Partirei proprio dalla questione
giuridica che impone al legislatore di porre attenzione al premio di
maggioranza, che non può essere eccessivamente “sproporzionato” e di evitare il
ballottaggio proprio per il motivo suddetto. Detto ciò, è opportuno se non
addirittura “richiesto” il voto di preferenza, evitando le candidature plurime,
o almeno regolamentandole evitando che siano gli eletti a decidere quale seggio
mantenere e quale cedere.
Alla luce di questo il margine
d’azione si restringe, ma nei giorni scorsi abbiamo letto, sentito, ascoltato e
perfino studiato sistemi elettorali misti con percentuali e soglie talmente
assurde sulle quali eviterei di addentrarci. La verità è che bisogna capire che
il sistema elettorale non può garantire al 100% la “governabilità”, che in
realtà si dovrebbe tradurre con la formazione di una maggioranza parlamentare.

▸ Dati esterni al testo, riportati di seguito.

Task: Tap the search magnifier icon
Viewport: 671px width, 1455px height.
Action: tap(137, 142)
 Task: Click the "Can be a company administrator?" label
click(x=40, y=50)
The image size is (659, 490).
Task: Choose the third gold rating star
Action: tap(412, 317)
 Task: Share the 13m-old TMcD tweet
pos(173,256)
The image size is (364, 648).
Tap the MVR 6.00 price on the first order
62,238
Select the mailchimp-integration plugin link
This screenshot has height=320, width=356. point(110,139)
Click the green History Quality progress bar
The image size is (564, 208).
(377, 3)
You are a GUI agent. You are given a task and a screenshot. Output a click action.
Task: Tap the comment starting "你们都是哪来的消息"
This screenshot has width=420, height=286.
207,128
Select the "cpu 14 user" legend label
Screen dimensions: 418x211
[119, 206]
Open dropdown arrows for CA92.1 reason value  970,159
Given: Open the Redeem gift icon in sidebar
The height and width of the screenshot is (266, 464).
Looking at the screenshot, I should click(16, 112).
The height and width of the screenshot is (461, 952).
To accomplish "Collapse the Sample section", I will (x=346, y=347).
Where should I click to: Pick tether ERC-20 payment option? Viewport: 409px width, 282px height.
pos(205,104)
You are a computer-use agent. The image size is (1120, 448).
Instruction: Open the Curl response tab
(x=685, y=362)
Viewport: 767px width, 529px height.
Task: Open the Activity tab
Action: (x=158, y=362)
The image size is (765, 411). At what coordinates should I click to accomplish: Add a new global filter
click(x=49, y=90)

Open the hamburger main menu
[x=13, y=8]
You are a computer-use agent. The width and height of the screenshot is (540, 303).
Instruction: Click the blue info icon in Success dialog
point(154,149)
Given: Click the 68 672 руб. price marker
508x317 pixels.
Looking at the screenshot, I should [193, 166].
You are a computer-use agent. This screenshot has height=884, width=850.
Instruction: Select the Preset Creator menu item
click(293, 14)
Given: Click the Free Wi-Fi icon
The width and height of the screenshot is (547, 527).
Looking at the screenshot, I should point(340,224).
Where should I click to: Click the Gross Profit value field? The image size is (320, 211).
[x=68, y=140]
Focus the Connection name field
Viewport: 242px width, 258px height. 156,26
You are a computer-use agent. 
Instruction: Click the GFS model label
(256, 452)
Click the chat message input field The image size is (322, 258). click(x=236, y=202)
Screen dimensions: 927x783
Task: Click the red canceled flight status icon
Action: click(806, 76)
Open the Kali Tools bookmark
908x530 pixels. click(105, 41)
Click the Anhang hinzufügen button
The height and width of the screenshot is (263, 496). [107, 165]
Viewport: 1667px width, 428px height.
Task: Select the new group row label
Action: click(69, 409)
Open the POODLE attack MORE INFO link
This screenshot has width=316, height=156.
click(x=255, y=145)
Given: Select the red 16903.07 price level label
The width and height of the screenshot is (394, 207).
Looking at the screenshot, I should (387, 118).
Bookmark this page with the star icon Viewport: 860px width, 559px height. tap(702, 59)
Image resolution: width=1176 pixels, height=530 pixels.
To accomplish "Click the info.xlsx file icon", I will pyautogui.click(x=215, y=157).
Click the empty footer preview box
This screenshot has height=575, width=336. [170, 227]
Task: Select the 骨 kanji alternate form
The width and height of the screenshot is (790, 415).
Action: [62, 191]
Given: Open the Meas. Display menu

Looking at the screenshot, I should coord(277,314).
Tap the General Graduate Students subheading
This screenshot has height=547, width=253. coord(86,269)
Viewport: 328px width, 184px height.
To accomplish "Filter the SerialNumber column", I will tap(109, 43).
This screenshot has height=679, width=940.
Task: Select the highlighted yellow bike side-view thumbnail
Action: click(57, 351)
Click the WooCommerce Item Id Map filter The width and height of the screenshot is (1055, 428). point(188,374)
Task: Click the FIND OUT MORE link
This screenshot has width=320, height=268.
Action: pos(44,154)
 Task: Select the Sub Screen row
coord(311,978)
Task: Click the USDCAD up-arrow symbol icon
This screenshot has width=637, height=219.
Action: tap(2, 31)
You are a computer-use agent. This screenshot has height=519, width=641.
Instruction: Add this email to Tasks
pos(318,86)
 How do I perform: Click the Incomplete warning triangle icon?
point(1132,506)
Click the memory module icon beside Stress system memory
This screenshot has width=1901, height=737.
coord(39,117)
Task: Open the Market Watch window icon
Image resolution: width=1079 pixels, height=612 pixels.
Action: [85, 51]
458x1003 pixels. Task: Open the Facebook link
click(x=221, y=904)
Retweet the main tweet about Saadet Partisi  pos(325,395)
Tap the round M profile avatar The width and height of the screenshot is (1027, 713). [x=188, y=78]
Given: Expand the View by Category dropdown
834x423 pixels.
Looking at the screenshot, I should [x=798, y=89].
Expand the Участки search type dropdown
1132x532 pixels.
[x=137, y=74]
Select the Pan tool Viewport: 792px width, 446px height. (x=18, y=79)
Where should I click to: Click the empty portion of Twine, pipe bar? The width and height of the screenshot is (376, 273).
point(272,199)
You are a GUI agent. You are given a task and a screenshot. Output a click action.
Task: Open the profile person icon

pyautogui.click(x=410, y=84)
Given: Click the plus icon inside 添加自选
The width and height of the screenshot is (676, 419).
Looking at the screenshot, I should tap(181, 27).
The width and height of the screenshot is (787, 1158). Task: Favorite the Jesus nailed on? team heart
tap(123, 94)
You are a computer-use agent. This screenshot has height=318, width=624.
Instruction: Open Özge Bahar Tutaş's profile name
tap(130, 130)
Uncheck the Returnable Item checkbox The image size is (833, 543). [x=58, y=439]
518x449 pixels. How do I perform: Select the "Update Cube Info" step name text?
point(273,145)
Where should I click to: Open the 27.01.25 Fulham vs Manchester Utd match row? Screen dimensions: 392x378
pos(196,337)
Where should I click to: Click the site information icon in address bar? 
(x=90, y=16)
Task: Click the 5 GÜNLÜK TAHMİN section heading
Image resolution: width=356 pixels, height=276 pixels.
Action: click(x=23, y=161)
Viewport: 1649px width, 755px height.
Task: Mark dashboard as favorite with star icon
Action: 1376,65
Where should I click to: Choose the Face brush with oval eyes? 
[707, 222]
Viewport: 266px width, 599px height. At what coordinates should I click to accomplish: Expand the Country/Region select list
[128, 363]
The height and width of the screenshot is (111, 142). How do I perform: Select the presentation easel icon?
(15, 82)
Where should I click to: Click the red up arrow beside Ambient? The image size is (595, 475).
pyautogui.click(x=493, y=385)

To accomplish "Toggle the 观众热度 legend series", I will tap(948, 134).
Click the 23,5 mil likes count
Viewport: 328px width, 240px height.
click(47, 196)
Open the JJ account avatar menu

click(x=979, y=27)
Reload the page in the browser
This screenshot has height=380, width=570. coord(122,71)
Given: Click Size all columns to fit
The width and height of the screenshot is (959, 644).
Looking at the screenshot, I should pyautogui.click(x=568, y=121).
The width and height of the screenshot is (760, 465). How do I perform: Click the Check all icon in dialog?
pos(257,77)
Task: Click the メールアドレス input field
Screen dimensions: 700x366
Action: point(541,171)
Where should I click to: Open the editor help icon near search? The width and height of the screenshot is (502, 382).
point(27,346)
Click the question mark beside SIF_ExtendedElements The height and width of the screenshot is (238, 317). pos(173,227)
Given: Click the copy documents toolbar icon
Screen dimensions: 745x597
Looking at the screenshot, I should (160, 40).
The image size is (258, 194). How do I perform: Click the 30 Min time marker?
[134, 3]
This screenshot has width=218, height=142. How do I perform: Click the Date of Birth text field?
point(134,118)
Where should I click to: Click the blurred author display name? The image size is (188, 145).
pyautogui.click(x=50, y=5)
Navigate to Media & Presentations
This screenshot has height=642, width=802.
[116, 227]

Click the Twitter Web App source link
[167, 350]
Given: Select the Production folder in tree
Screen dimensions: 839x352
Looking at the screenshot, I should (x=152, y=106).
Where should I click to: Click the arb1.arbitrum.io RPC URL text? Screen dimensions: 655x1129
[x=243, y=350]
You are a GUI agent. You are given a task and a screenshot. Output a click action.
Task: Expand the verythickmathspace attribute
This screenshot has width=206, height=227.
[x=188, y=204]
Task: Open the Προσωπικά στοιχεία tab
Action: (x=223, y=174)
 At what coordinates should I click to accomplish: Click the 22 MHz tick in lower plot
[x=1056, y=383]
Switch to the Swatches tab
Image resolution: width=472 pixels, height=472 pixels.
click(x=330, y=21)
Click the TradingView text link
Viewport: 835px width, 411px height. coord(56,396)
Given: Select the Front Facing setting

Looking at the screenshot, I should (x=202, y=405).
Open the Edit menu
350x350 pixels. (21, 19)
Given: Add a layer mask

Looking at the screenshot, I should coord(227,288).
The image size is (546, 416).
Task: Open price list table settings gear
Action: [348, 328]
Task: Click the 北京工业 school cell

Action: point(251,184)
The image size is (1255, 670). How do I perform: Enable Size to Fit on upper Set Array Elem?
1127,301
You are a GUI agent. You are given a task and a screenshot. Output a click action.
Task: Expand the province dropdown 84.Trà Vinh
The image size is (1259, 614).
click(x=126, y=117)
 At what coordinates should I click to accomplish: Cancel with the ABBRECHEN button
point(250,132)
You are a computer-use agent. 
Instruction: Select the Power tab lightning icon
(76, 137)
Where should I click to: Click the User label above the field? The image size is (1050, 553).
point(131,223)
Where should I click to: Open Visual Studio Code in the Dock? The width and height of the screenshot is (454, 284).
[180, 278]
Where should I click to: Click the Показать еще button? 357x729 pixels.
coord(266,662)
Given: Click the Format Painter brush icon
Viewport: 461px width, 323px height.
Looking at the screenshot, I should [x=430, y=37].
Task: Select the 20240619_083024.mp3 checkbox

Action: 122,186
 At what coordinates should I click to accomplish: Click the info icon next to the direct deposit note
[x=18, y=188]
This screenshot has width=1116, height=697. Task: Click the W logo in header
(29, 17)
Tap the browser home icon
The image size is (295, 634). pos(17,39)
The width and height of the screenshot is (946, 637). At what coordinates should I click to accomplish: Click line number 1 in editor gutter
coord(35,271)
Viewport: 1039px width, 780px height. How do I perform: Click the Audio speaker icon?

Non può farlo perché non è prerogativa dell’elettore individuare a chi
conferire il mandato esecutivo, bensì spetta al Capo dello Stato, ovviamente
tenendo presente la volontà elettorale. Pertanto il sistema, mai come in questo
momento storico, necessita di un compromesso politico-istituzionale, mirando alla
rappresentanza e inducendo alla formazione di una maggioranza, che comunque non
è scontato emerga dalle urne ma che per l’appunto come accade nei sistemi
parlamentari può nascere post elezioni.
Per elaborare qualcosa di simile
a quello sostenuto poc’anzi, ahimè, bisogna pensare ad un sistema elettorale
proporzionale, dove non si può prescindere dal voto di preferenza (con l’equità
di genere o persino plurima in stile Europee o nel format della Prima
Repubblica Italiana). L’unica vera alternativa, evitando il maggioritario in
collegi uninominali, tanto caro alla cultura anglosassone ma molto inviso a
partiti e opinione pubblica italiana, sarebbe ragionare su qualche sistema
misto tipo il Mattarellum. Al di là di tutto ciò va ricordato come non si può
prescindere da un premio di maggioranza. Un premio relativo (e non assoluto,
per non incorrere nell’incostituzionalità) alla lista e non alla coalizione.
Così facendo si indurrebbe il partito che arriva primo a trovarsi nella
condizione di avere l’onere di formare il nuovo governo o almeno ad avere
l’incarico di trovare la maggioranza qualora (come molto probabile) non abbia
i numeri da solo. È
un’ipotesi che può persino permettere di mantenere uno sbarramento basso o
persino inesistente. E non sarebbe così diverso neppure dal concetto del premio
di maggioranza dell’Italicum (maggioranza assoluta dei seggi a chi ottiene il
40% delle preferenze). Diamo invece un 10% di premio a chi arriva primo e sarà
compito delle strategie dei partiti comportarsi da aggregazioni maggioritarie,
senza snaturare la propria connotazione sullo scacchiere, senza andare alla
ricerca di alleanze astruse in campagna elettorale e garantendo la pluralità
per chi non vuole apparentarsi.
Un meccanismo che garantisca il più
possibile l’elettore, ma anche il sistema, i partiti (che rimangono i
principali attori politici) e persino la Costituzione. Un’idea, niente di più,
o forse un punto di partenza per cercare una maggioranza, senza la quale non
verrà approvata nessuna nuova legge elettorale.